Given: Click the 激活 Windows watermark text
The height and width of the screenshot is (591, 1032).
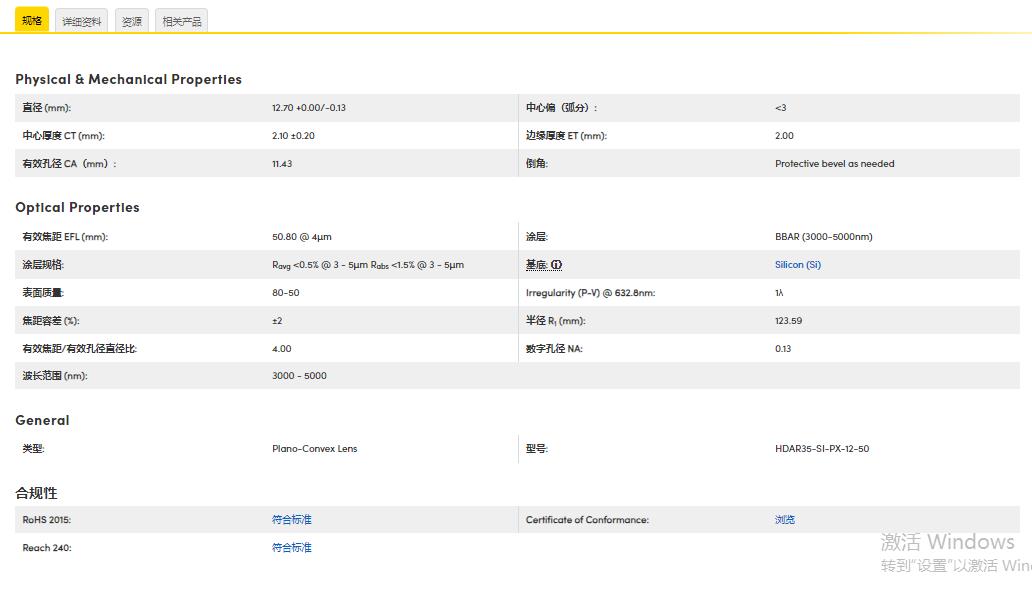Looking at the screenshot, I should [x=947, y=542].
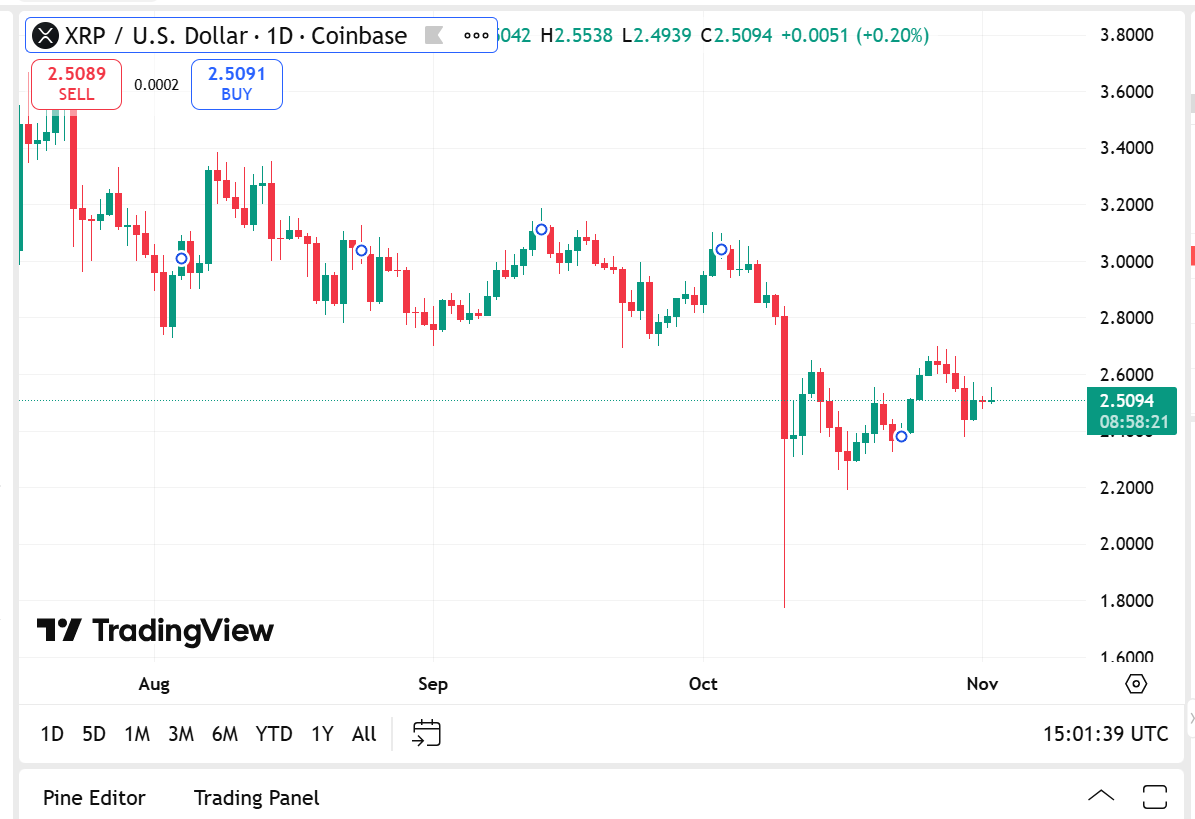1195x819 pixels.
Task: Maximize the bottom panel using the square icon
Action: click(1155, 797)
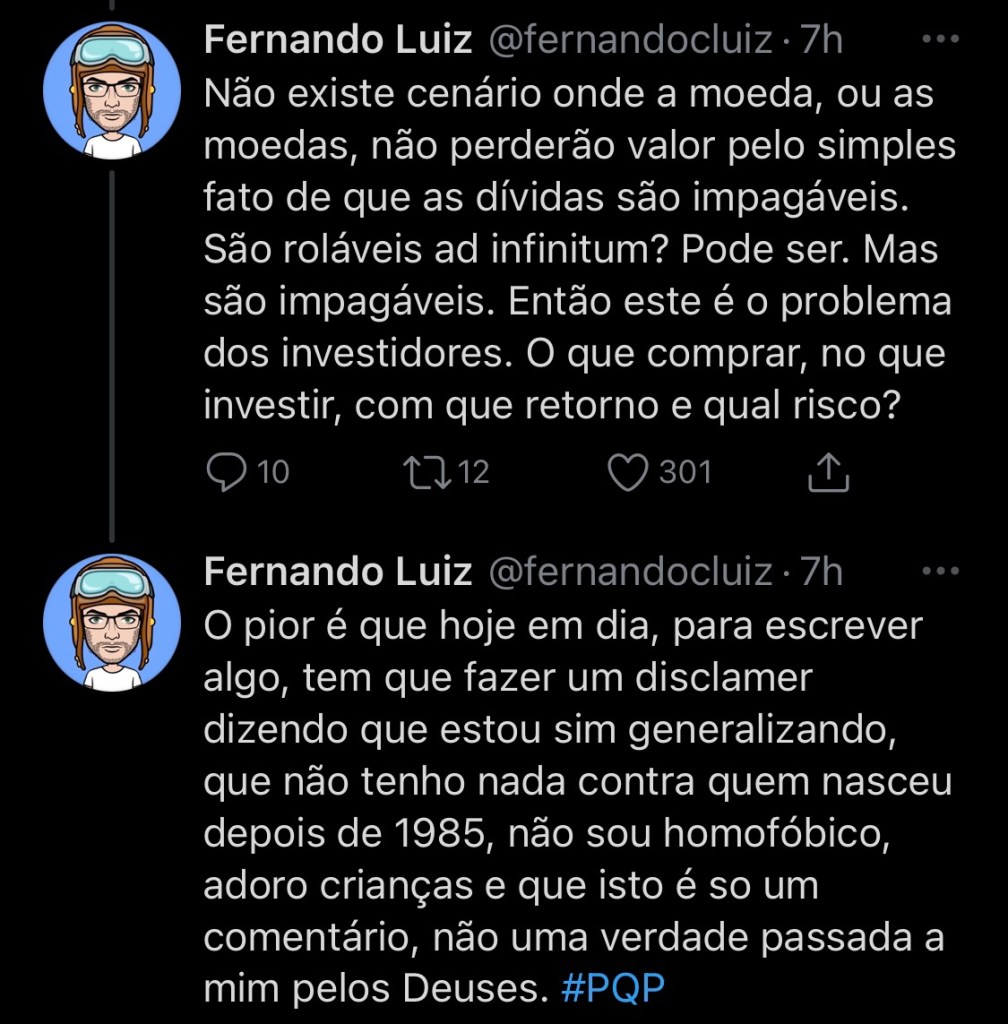Open the #PQP hashtag link

click(x=613, y=988)
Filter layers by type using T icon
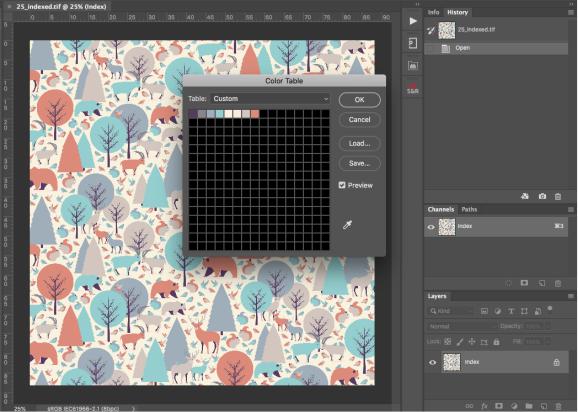The height and width of the screenshot is (412, 578). (x=511, y=311)
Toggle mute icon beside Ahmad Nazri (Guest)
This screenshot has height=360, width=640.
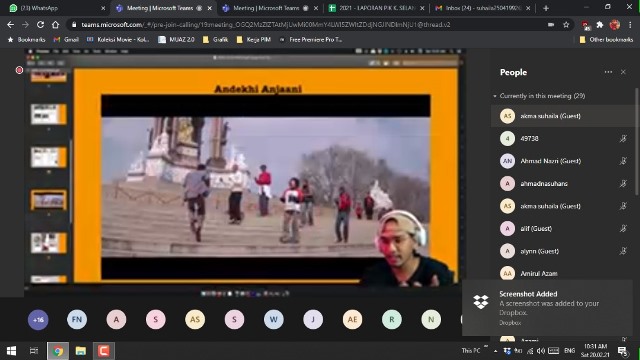point(623,161)
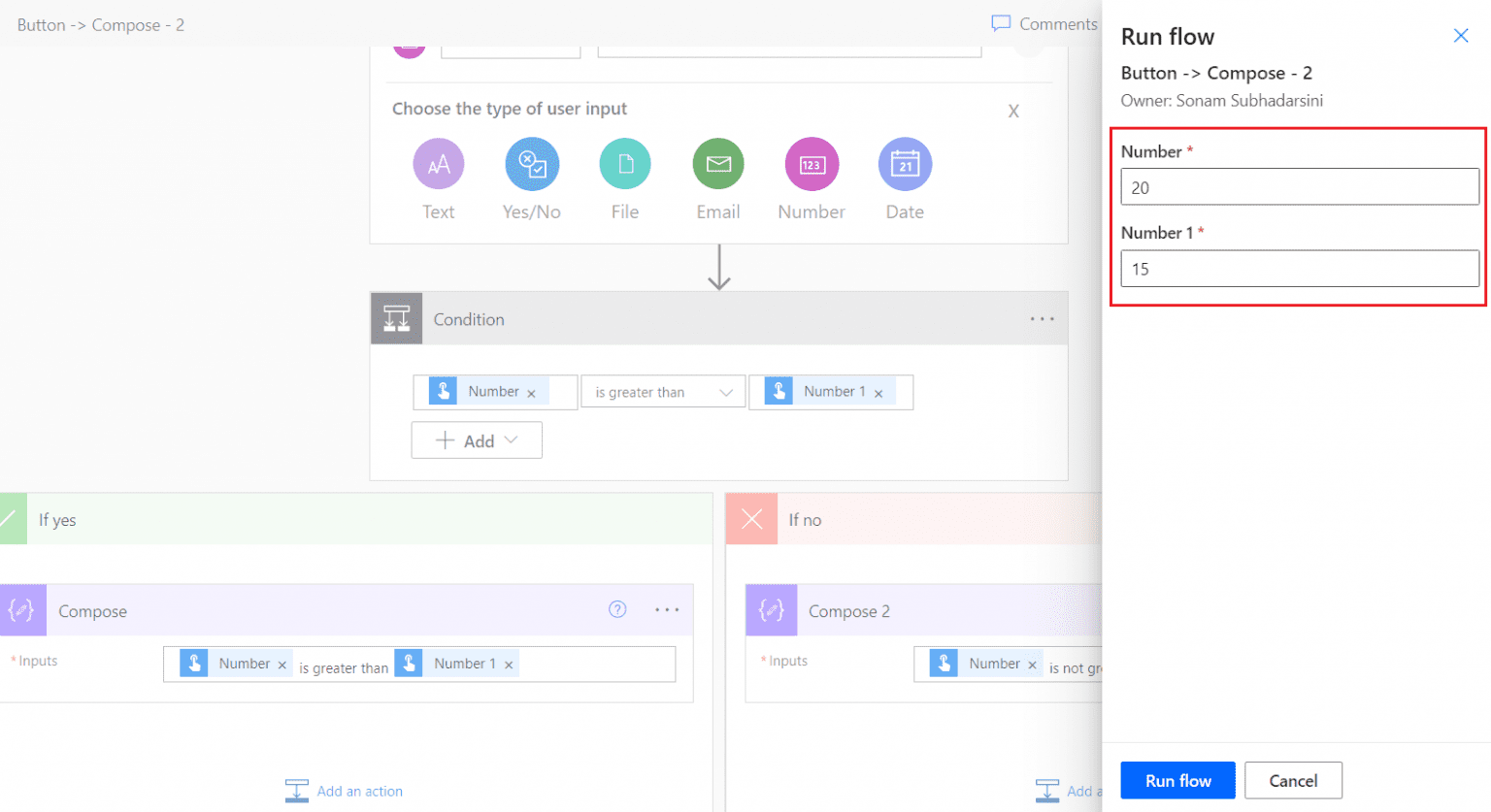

- Your instructions: At the line containing "Filter layers by type using T icon", start reproducing exactly, and stop after the last line of the listing; include both ends, and leave the pictures out.

- Expected answer:
Filter layers by type using T icon
The height and width of the screenshot is (412, 578). (x=511, y=311)
Toggle mute icon beside Ahmad Nazri (Guest)
This screenshot has height=360, width=640.
point(623,161)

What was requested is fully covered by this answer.